Oil Prices Drop Close to 2%
In the afternoon of Asian trading hours, worldwide benchmark Brent crude futures fell 1.84 per cent to $114.15 a barrel. Crude futures in the United States fell 1.98 per cent to $112.98 a barrel. Both crude benchmarks had previously slipped by more than 2%.
This week European Union leaders agreed to prohibit most Russian crude imports by the end of the year. The losses came after the Financial Times reported that SA was ready to pump extra oil if the Russian supply falls.
On Thursday, Asian stocks were neutral, as oil prices fell on reports that Saudi Arabia could step in if the EU sanctions on Russian crude supply.
The Shanghai Composite closed 0.42 per cent higher at 3,195.46, while the Shenzhen Component rose 0.667 percent to 11,628.31. China currently has a tactical opportunity. Shanghai, China’s largest city, reopened on Wednesday after weeks of strict Covid-related lockdowns.
In India, the Nifty 50 and BSE Sensex increased 0.31 per cent and 0.47 per cent, respectively, in the Thursday afternoon session. In other news, Hong Kong’s Hang Seng index was down roughly 1% in the final hour of trading.
China’s Oil Giant Sees Its Future in Hydrogen and Clean Energy
China’s largest oil and gas producer plans to switch half of its output to hydrogen, geothermal energy, and renewable electricity by 2050 to achieve net-zero emissions.
The aim was mentioned in China National Petroleum Corp.’s environmental protection report, published on its website on Wednesday. The company stated that oil and gas will still account for half of its output. The firm is the parent of PetroChina Co. In its annual report in March that by 2050, it said new energy would account for half of its output.
The company has lagged behind European oil majors in terms of energy transition spending. In 2021, PetroChina spent 2.2 billion yuan ($330 million) on new energy; furthermore, it has plans to quadruple that amount in 2022, compared to $2 billion to $3 billion per year that Shell Plc planned to spend.
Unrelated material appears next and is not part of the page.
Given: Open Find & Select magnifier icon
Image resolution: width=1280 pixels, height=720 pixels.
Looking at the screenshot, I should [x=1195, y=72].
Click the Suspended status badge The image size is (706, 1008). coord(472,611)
Oil firms PetroChina and Sinopec aim to achieve net-zero emissions from their operations by 2050, with Cnooc Ltd. seeking a decade later in response to China’s 2060 carbon neutrality objective. Those goals exclude emissions from the fuels they sell, which account for most of their carbon footprints. CNPC also intends to continue reducing methane emissions through 2035; the principal component of natural gas, a greenhouse gas with significantly more near-term heat-trapping capacity than carbon dioxide.
The corporation has already established a goal to cut methane intensity, or emissions per unit of output value, in half by 2025 compared to current levels. It stated in Wednesday’s report that it expects to reduce the intensity; aiming for a 20 per cent drop from 2025 levels by 2035.
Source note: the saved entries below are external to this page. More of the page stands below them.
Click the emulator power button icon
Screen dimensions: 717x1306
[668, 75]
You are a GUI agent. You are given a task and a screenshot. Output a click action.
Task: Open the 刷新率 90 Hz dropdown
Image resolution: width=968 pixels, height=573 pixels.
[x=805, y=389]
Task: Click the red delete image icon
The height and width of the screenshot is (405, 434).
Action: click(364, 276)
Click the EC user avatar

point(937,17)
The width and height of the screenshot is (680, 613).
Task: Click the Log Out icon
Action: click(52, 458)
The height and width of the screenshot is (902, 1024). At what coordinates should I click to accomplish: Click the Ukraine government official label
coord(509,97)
OPEC+ Cuts Global Oil Demand Forecast for This Year
The OPEC+ technical panel has decreased its global oil demand prediction for 2022 by 200,000 barrels per day (BPD) ahead of the alliance’s summit on Thursday, according to Energy Intelligence.
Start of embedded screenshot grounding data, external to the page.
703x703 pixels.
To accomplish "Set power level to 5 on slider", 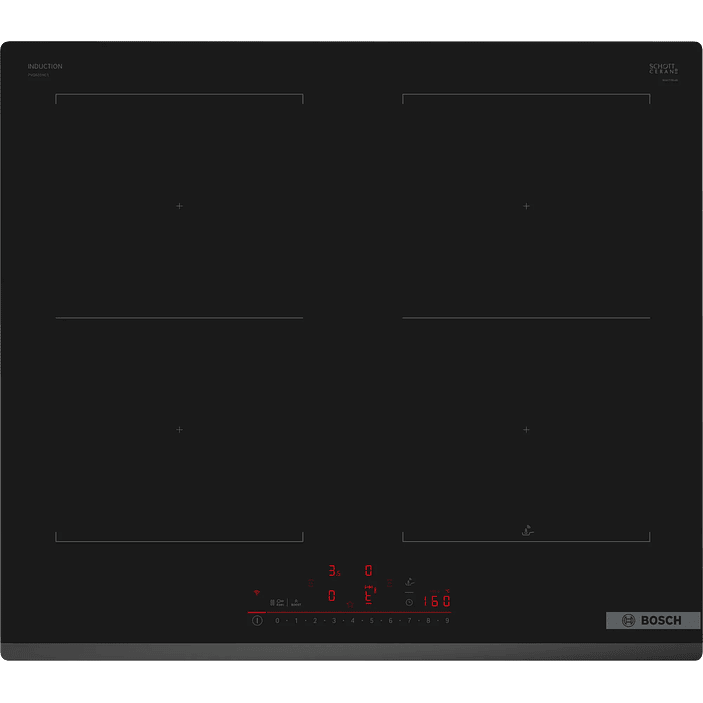I will pos(371,621).
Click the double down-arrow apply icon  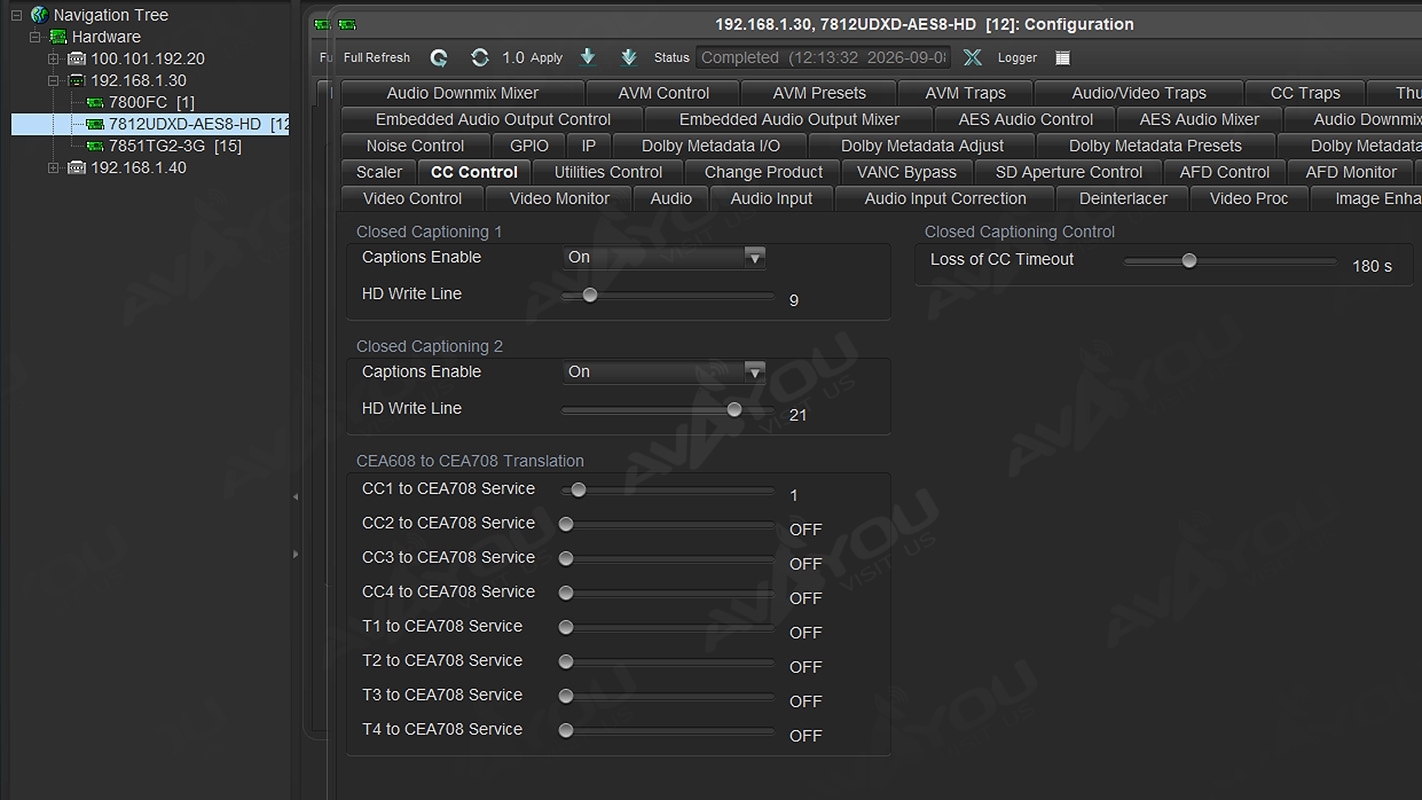coord(629,58)

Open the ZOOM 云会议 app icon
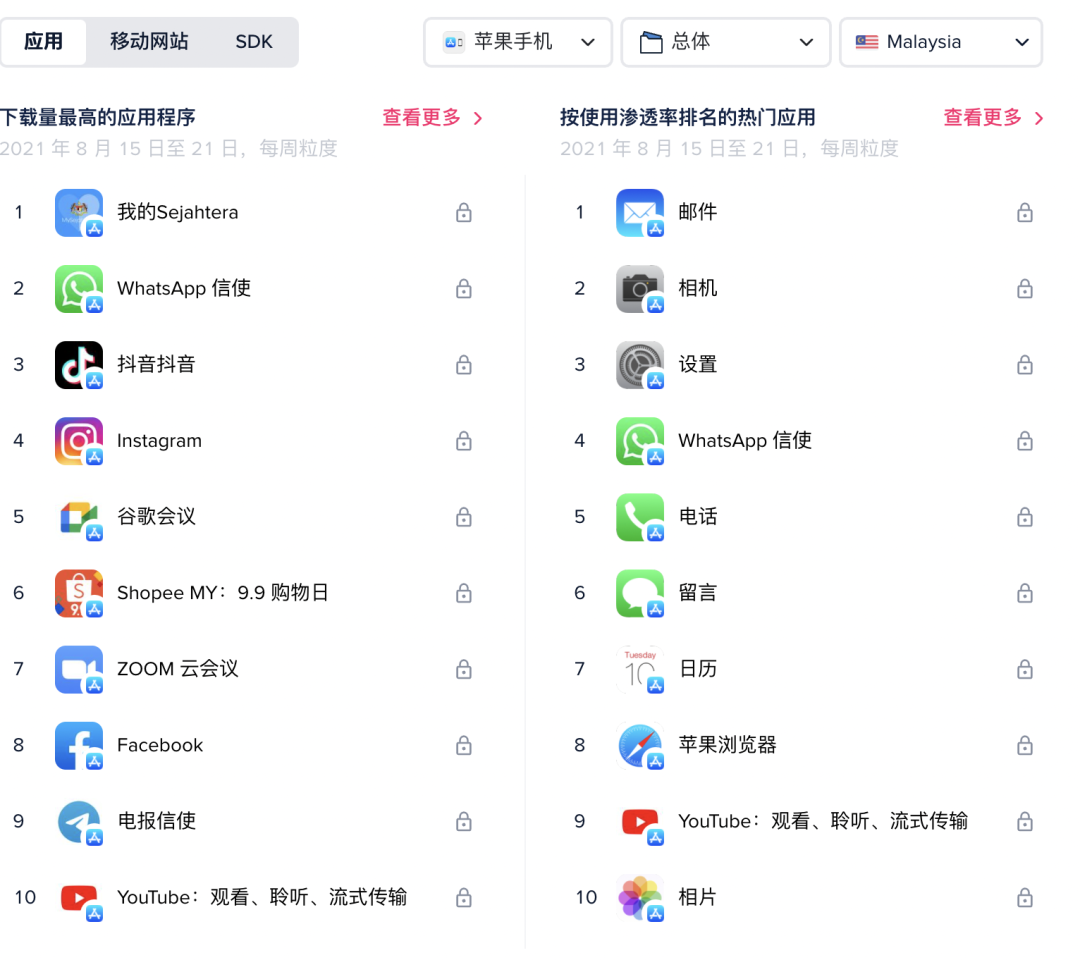pyautogui.click(x=78, y=668)
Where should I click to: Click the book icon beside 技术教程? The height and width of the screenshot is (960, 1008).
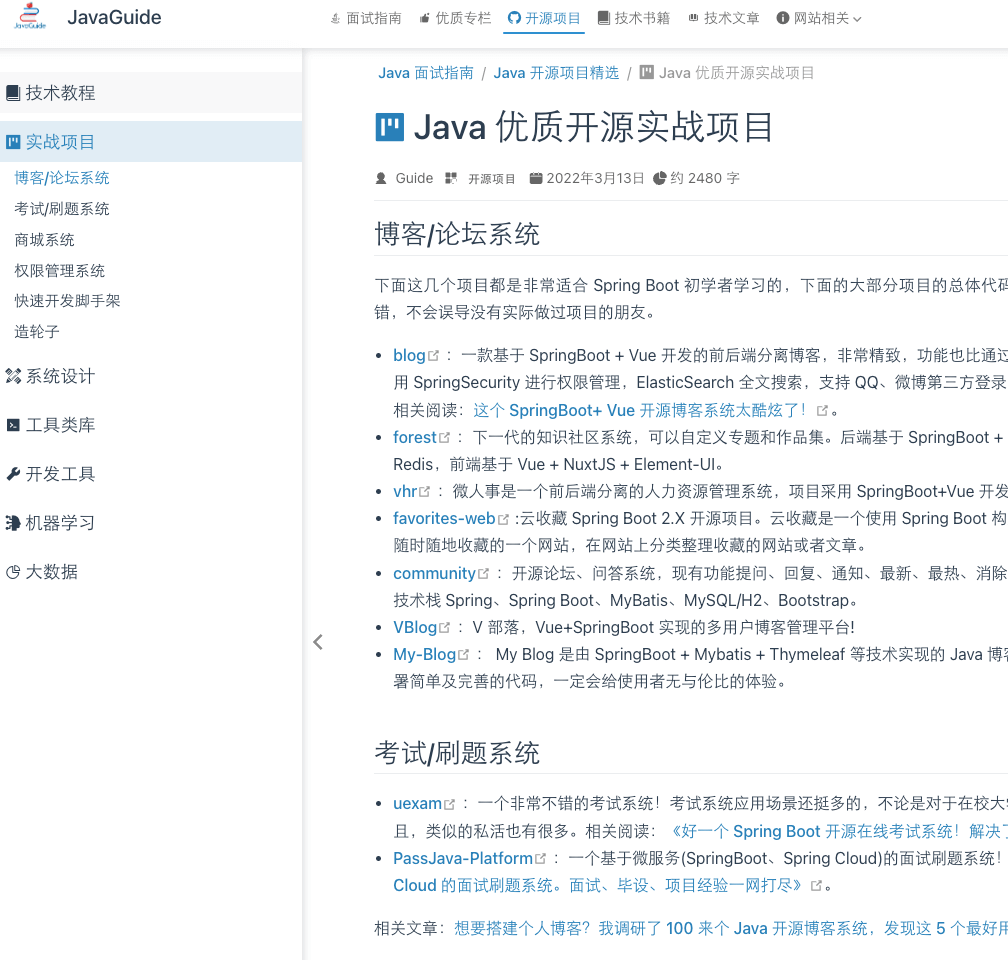point(14,92)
OPEC stated on Wednesday that the Joint Technical Committee (JTC) convened its usual meeting today to evaluate oil market developments ahead of Thursday’s meeting of the Joint Ministerial Monitoring Committee (JMMC), which the OPEC+ ministerial meeting would follow.
Some OPEC countries are considering suspending Russia from the OPEC+ agreement; it limits the amount of crude oil each member may produce, according to the Wall Street Journal, quoting OPEC delegates.
Meanwhile, on Tuesday, Russian Foreign Minister Sergei Lavrov visited Saudi Arabia; he spoke with his Saudi counterpart, Prince Faisal bin Farhan Al Saud. The ministers praised the OPEC+ agreement and Russia and Saudi Arabia’s cooperation in the oil market.